This tutorial will introduce how to directly control the robot using natural language on the web page. In this tutorial, we use the Ollama command-line tool to run a large language model, enter the corresponding commands through the command line to use the Gemma model to generate JSON instructions, and send the generated JSON instructions to the robot, which supports the robot to perform tasks such as basic movement, assisted mapping, and navigation.


8.1 Ollama introduction

Ollama is an open source large language model service tool that simplifies running large language models locally and lowers the threshold for using large language models. It also provides a rich pre-built model library, including Qwen2, Llama3, Phi3, Gemma2 and other large-scale language models that are open source and can be easily integrated into various applications. Ollama's goal is to make it easy to deploy and interact with large language models, both for developers and end users.

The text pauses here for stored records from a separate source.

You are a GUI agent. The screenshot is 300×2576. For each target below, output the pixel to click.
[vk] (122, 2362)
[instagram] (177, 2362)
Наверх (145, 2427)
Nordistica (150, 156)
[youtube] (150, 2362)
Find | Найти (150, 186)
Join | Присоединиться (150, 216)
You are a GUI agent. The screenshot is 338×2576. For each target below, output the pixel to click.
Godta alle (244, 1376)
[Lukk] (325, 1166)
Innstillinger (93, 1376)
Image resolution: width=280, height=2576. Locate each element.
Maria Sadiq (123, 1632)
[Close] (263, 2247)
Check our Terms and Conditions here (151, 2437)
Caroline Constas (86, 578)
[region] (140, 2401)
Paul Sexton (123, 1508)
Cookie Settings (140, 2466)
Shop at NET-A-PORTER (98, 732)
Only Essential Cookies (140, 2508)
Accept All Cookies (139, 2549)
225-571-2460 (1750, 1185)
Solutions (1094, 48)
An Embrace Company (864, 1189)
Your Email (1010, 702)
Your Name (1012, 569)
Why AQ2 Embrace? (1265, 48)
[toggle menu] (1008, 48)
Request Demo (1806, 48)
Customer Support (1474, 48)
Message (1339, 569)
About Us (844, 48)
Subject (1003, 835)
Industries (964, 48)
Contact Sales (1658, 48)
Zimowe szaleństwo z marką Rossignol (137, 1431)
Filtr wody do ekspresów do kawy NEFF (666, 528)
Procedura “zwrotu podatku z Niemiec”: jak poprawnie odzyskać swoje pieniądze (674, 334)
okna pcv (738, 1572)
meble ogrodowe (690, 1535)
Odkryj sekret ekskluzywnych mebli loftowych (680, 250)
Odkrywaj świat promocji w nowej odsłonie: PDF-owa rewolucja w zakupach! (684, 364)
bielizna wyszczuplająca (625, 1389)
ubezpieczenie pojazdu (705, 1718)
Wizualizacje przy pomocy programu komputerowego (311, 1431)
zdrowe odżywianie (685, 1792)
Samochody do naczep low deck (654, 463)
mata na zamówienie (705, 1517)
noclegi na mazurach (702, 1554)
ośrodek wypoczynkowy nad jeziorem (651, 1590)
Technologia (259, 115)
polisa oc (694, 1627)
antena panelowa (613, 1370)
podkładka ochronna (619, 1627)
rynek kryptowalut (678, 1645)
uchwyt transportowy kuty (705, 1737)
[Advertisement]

8.2 Install and configure Ollama

1. Click Ollama official website to download the Ollama installation package. Ollama officially supports downloading for different operating systems. According to your operating system, select the corresponding installation package to download. In this tutorial, it is installed on the Windows operating system. After the download is complete, run the installation package and follow the prompts to complete the installation process.

ROS2 downloadollama.pngROS2 downloadollama1.png

2. After the installation is completed, you need to configure the Windows system environment variables. In the Start menu bar, search for Advanced system settings and select Environment variables in the system settings.

ROS2 setollama.png


3. Select New in user variables, fill in the variable name OLLAMA_HOST and variable value :11434, as shown below. Click OK to save after filling in.

ROS2 setollama1.png


4. As shown in the figure below, the addition is successful. Finally, click OK to save the environment variable configuration.

ROS2 setollama2.png


8.3 Download large model to local

Ollama supports a range of models available at Ollama Model Library, below are some example models that can be downloaded, the Gemma2:9B model is used in this tutorial.

ROS2 ollamamodel.png

NOTE: You should have at least 8GB RAM to run a 7B model, 16GB RAM to run a 13B model, and 32GB RAM to run a 33B model. We use the Gemma2:9B model in our tutorial, so you need to ensure that your computer's RAM is 16GB or above.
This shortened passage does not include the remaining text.